What’s worse, those hills you struggled on turn out to be an average of five per cent that your mates have all blasted up in the past.

Nevertheless, you get home and tell your friends and family that you “felt really good” all the way round, and “could have done 20 miles more” if you had more time.

  • Mike Galenkamp

    You didn’t get to the part where you upload and check Strava, analyse the life out of your ride, compare yourself to others and determine which segments to hit next time.

  • adrianoconnor

    Rincewind is spot on, but worth noting that British cyclists tend to work in a mixture of units, happily switching at random (and sometimes several times in one conversation) — for instance, we might talk about riding a 19 mph average when we’re planning a 120 KM ride, say, and then talk about the option of a cafe stop at 45 miles. Units are usually optional too, so you just have to judge based on context 🙂 I think it’s because we really want to work in metric, because it’s the cycling way, but imperial is just so ingrained.

  • Rincewind

    Yep, we do miles for distance in the UK (all the road signs are in miles). We do a mash-up of metric and imperial measurements because we like to be awkward. Pints of milk, litres of fuel, degrees Celsius for temperature, kg for weights – unless you’re weighing yourself in which case you’ll probably use stones and pounds…. you get the idea! For what it’s worth, most of the people I cycle and run with use km, but that’s not a hard-and-fast rule. Anything vaguely scientific or engineering will use purely metric though, thankfully.

  • Kent

    I noticed your article ( funny one at that ) mentioned miles…I thought the UK adopted metric units? Is this normal over there? In Canada we have a mash up of both despite it officially being metric.

__MATERIAL SUPPLIED__.
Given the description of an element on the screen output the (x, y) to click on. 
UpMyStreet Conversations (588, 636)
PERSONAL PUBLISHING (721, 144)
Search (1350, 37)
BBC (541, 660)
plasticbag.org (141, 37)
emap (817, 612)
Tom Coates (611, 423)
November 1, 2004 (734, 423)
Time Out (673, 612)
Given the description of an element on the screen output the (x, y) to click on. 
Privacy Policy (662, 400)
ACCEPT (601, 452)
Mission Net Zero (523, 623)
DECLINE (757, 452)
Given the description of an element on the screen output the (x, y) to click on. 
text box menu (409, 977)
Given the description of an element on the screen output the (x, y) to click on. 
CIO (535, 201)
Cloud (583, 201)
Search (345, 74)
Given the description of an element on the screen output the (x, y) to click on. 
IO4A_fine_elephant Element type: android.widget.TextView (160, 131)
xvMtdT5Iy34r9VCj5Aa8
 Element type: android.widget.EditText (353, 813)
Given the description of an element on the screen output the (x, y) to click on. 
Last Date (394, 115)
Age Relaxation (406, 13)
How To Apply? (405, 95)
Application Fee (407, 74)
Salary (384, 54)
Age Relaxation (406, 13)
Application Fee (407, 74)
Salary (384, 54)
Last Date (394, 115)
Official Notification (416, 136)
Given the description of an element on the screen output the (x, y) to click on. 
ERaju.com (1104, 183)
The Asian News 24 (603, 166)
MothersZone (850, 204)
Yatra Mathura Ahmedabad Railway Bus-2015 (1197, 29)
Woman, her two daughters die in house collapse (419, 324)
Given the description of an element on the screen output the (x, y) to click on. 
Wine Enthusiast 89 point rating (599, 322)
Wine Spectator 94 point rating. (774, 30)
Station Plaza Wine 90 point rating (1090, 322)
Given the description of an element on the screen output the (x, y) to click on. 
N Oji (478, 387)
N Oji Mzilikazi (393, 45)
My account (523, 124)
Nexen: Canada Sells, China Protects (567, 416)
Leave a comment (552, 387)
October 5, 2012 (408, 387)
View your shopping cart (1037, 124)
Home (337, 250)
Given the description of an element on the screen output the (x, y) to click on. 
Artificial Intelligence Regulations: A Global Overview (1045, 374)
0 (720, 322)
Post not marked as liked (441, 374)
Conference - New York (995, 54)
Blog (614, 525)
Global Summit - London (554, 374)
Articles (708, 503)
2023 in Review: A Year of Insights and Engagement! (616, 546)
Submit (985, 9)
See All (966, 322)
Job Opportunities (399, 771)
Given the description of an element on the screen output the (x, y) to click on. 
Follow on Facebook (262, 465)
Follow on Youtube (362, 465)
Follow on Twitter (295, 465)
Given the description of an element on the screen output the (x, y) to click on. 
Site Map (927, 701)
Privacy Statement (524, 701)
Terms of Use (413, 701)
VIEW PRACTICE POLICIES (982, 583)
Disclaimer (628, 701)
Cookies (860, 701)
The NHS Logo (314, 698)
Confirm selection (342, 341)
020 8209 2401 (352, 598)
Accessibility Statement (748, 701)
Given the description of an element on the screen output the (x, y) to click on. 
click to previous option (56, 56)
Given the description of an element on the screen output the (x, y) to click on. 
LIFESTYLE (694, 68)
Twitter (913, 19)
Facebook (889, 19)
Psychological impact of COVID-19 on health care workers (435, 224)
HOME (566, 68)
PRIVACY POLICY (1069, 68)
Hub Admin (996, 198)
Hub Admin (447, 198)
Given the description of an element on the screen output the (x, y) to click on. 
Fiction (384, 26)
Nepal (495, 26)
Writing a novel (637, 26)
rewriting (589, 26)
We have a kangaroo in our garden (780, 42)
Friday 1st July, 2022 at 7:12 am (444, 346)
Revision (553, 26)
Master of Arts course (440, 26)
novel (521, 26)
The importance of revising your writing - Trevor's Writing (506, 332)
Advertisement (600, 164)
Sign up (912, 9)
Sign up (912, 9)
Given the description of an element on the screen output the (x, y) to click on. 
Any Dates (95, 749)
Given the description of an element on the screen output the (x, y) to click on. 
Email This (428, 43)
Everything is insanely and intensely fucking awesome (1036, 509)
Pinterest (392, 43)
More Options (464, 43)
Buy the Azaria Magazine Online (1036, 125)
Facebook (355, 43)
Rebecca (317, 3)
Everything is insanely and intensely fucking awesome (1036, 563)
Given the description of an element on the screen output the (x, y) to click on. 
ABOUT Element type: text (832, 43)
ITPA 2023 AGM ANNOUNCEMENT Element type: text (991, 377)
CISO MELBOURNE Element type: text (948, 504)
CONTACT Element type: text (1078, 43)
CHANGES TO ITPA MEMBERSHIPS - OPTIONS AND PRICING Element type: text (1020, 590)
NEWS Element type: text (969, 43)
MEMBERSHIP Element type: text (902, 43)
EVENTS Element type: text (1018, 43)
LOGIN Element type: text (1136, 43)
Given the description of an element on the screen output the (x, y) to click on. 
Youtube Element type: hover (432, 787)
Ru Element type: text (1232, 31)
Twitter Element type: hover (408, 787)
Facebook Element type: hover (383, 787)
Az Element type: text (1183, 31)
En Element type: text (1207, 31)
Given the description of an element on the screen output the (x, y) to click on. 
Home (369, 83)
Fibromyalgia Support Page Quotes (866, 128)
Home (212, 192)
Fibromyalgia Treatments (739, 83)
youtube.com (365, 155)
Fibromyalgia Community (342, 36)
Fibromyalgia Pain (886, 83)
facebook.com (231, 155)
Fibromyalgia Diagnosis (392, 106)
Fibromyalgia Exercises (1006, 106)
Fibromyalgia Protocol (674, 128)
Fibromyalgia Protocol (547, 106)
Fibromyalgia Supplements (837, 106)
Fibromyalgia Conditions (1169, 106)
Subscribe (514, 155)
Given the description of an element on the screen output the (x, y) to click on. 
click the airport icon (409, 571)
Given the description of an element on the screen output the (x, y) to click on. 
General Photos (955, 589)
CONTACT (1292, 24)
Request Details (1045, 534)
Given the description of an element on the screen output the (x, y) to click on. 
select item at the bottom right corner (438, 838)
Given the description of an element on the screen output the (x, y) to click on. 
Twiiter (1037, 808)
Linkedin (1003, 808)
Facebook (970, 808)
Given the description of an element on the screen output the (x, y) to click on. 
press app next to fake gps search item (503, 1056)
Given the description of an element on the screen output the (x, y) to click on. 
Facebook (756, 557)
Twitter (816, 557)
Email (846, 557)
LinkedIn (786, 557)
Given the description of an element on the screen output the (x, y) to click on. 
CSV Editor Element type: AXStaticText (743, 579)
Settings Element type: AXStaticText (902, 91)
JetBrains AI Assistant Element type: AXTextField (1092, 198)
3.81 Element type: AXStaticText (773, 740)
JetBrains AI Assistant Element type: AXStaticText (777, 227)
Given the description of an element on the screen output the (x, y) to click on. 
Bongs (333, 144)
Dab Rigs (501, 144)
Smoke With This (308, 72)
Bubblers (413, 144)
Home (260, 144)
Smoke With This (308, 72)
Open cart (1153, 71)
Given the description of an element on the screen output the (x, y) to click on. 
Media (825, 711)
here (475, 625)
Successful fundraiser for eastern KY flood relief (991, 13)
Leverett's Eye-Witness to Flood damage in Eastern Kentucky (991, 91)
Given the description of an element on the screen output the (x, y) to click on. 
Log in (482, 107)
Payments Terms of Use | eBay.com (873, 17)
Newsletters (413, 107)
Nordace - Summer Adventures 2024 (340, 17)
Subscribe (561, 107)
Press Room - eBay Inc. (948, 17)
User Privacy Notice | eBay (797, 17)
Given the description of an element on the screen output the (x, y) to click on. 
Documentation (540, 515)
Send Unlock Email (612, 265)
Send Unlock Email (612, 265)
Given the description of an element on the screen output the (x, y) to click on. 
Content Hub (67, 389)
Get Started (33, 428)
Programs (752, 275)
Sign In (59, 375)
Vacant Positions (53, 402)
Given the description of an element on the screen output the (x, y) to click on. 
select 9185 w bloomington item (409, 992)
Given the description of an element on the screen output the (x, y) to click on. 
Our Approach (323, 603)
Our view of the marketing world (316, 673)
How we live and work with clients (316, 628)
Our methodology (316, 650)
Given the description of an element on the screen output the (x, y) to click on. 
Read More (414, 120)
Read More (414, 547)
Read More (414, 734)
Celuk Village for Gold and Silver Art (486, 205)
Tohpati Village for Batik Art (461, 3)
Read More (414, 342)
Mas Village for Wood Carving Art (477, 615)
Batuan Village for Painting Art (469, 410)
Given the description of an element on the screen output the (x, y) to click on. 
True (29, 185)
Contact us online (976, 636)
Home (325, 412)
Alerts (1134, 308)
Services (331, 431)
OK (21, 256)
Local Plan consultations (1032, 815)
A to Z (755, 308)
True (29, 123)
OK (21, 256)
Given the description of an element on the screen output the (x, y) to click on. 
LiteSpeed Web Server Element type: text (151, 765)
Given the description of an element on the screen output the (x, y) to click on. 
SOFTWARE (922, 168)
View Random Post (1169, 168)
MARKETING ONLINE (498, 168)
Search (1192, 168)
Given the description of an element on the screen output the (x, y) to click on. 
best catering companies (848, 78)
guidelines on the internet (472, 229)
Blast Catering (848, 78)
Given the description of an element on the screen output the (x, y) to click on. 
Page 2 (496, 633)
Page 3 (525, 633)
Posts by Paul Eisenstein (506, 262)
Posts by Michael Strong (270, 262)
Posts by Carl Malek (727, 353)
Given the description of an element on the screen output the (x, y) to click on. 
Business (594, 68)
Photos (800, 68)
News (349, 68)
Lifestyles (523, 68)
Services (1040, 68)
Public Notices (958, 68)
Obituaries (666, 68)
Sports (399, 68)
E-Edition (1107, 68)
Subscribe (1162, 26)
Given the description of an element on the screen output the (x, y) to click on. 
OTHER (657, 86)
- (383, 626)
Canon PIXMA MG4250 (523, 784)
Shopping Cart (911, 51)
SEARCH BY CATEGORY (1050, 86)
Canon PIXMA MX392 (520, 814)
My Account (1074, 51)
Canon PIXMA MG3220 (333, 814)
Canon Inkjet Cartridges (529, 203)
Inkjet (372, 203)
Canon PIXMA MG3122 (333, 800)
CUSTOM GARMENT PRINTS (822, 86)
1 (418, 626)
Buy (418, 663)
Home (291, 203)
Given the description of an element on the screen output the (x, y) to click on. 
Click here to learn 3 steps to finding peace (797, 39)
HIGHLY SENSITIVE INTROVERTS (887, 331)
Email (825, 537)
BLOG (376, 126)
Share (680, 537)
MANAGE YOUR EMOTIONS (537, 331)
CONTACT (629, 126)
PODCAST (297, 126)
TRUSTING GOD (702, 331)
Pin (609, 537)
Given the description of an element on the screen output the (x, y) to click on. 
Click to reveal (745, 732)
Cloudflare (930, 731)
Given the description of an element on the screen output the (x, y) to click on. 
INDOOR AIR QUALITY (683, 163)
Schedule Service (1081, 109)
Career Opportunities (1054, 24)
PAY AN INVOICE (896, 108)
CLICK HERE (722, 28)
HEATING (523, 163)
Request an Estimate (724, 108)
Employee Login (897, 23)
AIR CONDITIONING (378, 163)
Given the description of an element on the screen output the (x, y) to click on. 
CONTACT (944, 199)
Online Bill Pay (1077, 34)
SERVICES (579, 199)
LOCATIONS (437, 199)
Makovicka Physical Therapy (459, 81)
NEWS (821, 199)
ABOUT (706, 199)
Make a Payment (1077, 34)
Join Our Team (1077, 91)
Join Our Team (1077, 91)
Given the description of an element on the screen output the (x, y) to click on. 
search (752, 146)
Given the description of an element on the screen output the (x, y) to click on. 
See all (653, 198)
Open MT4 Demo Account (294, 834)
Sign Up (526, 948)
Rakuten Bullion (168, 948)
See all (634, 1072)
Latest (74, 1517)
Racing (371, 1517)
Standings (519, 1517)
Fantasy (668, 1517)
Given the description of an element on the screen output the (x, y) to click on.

__EXERCISE DIRECTIONS__.
Reproduce everything in the cycling comments from "Rincewind is spot" down to "just so ingrained.". The rows are drawn from a separate source.

__FINISHED TASK__.
Rincewind is spot on, but worth noting that British cyclists tend to work in a mixture of units, happily switching at random (and sometimes several times in one conversation) — for instance, we might talk about riding a 19 mph average when we’re planning a 120 KM ride, say, and then talk about the option of a cafe stop at 45 miles. Units are usually optional too, so you just have to judge based on context 🙂 I think it’s because we really want to work in metric, because it’s the cycling way, but imperial is just so ingrained.